“How likely is it we’ll see seals? I ask Captain Pakis.
“Possible but very unlikely,” he says. “Firstly they are rare and secondly these last ones haven’t survived by trusting humans.”
European shags, endemic Aegean herring gulls (themselves nearing extinction) and forty-odd common dolphins make up for the lack of seals during our trip to Kera Panagia, an island belonging to the main monastery of Mount Athos. Nowadays, it’s populated by a caretaker monk who supplies Mount Athos with meat, olive oil and wine cultivated on the island. To-date it’s the only land belonging to Mount Athos that women can step on.

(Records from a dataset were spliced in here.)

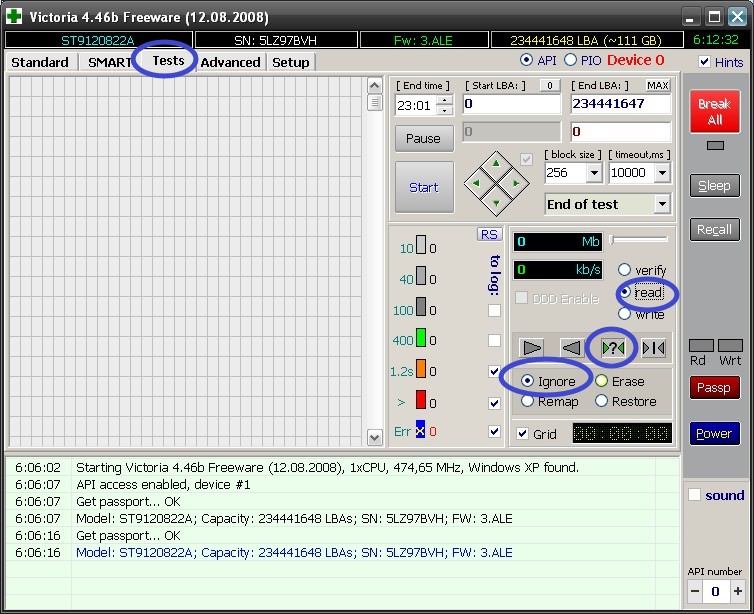Click the green cross Victoria app icon
The image size is (754, 614).
[x=14, y=17]
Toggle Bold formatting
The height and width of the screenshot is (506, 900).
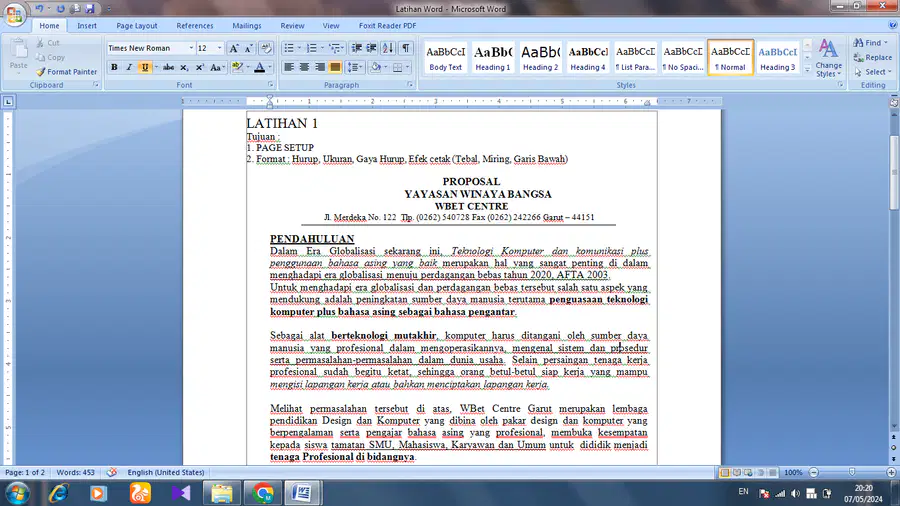click(114, 67)
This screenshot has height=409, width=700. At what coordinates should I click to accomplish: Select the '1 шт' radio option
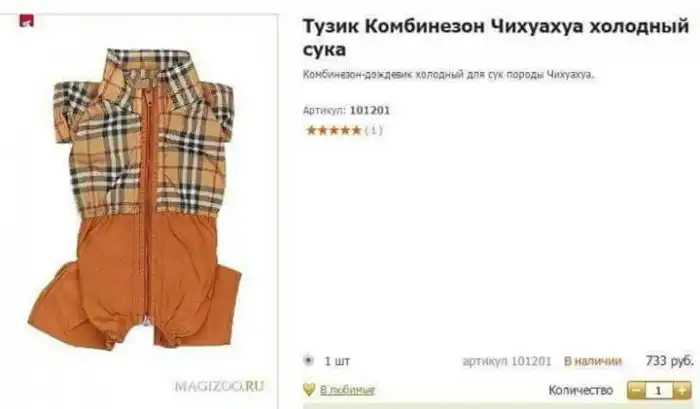[x=308, y=360]
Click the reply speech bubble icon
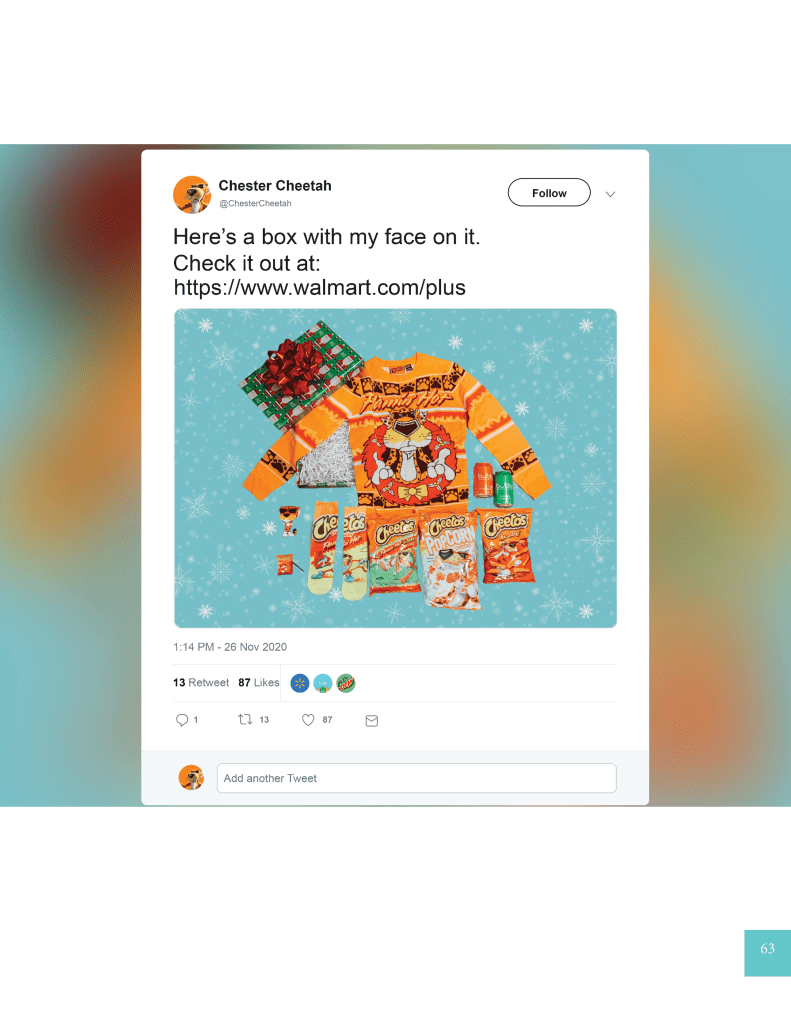This screenshot has width=791, height=1023. point(181,720)
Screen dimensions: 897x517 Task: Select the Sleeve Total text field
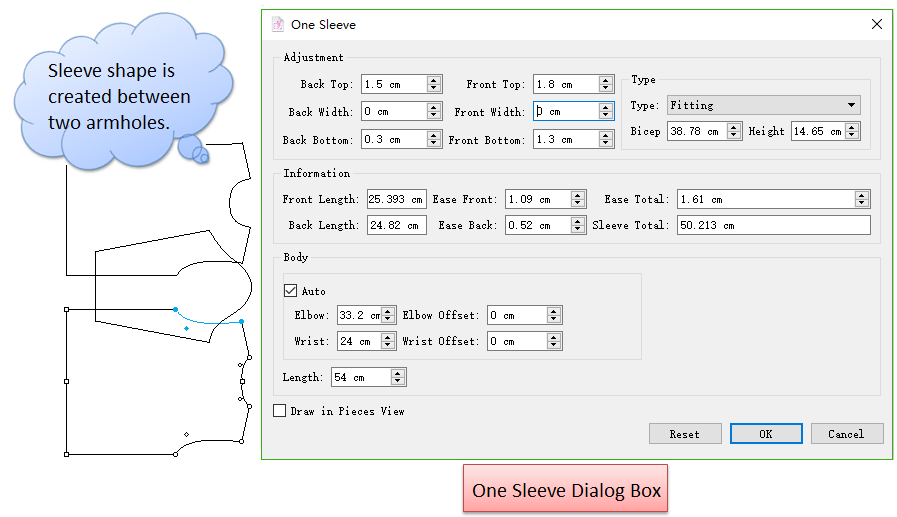coord(772,226)
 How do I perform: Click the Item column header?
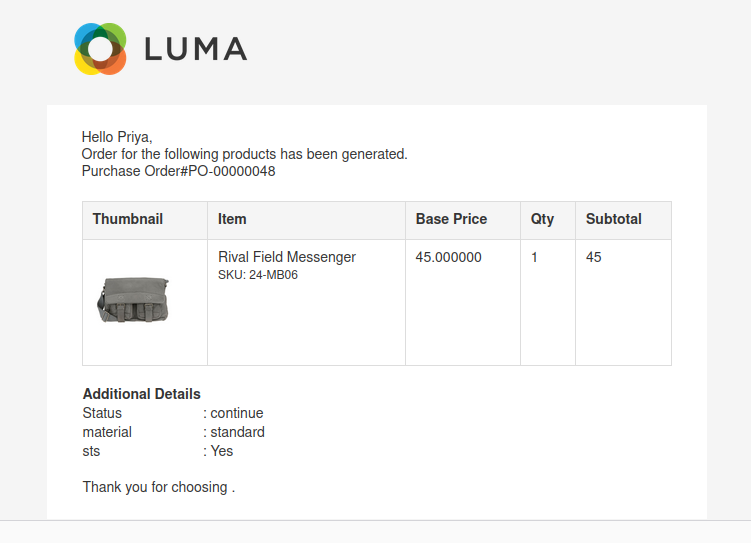pyautogui.click(x=232, y=219)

Father Chariton, approachable and photogenic , shows us a copy of the deed of purchase of the island in 993AD, one of the earliest real estate contracts in existence. He speaks English perfectly, as befits someone who used to be a chef in Camden Town in his heyday. He now sells souvenirs to tourists: CDs of Byzantine religious music, flavoured oils, wine from the Mt Athos vineyards, preserves, honey, icons. Everyone in our team buys something, as few can resists the lure of organic produce.

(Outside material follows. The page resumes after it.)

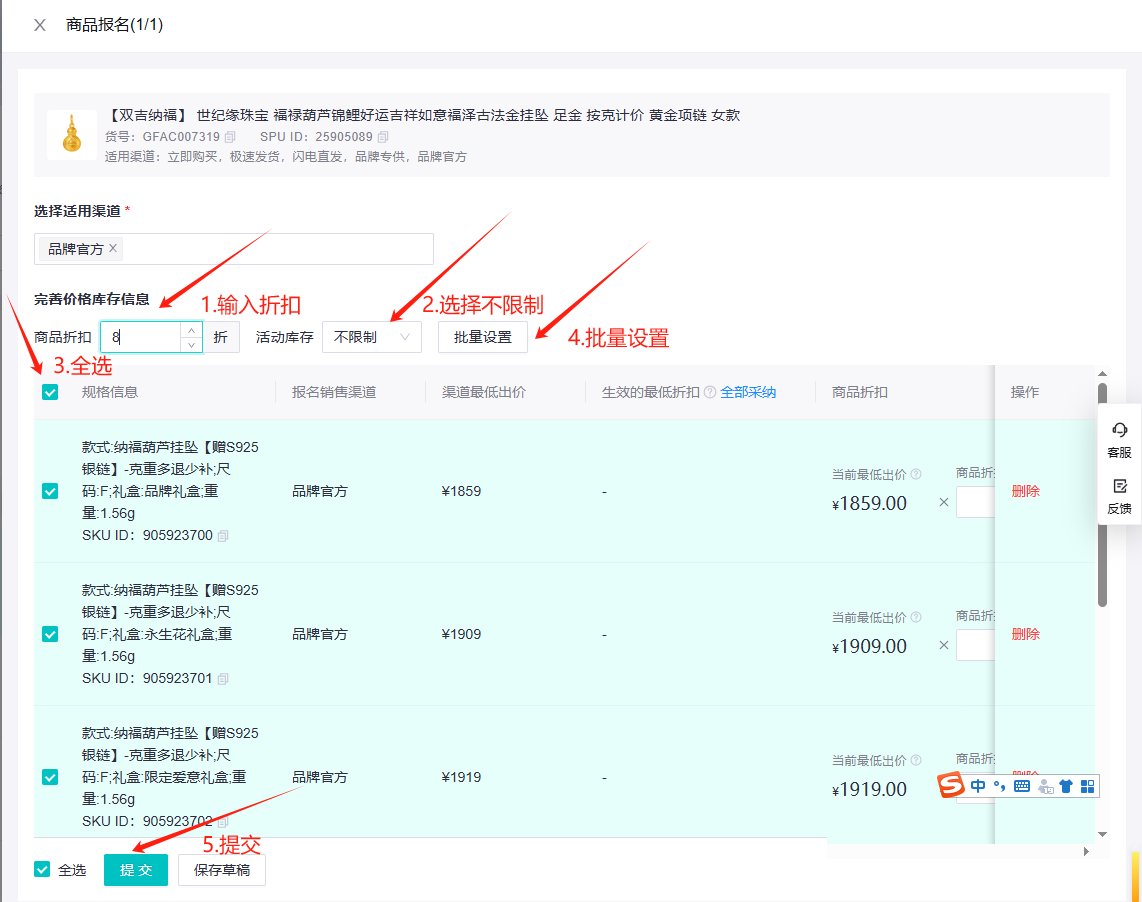
Task: Open the 活动库存 不限制 dropdown
Action: coord(372,337)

From the top of the monastery we can discern the main islands of the park. Piperi itself has a 3-mile exclusion zone to protect the seals. Another island, Yura, operates a 500m exclusion zone to protect the unique wild goats that inhabit it. In times past, fishermen waited for the goats to descend in order to drink seawater – for the salt it contains – and shot them.
After lunch on the boat, where we watch sargo fish and flathead mullet fight over the breadcrumbs we throw overboard, we see more dolphins on our return. They are striped dolphins, smaller and more playful than the common dolphins we saw earlier, and they provoke many oohs and aahs among our Scandinavian contingent.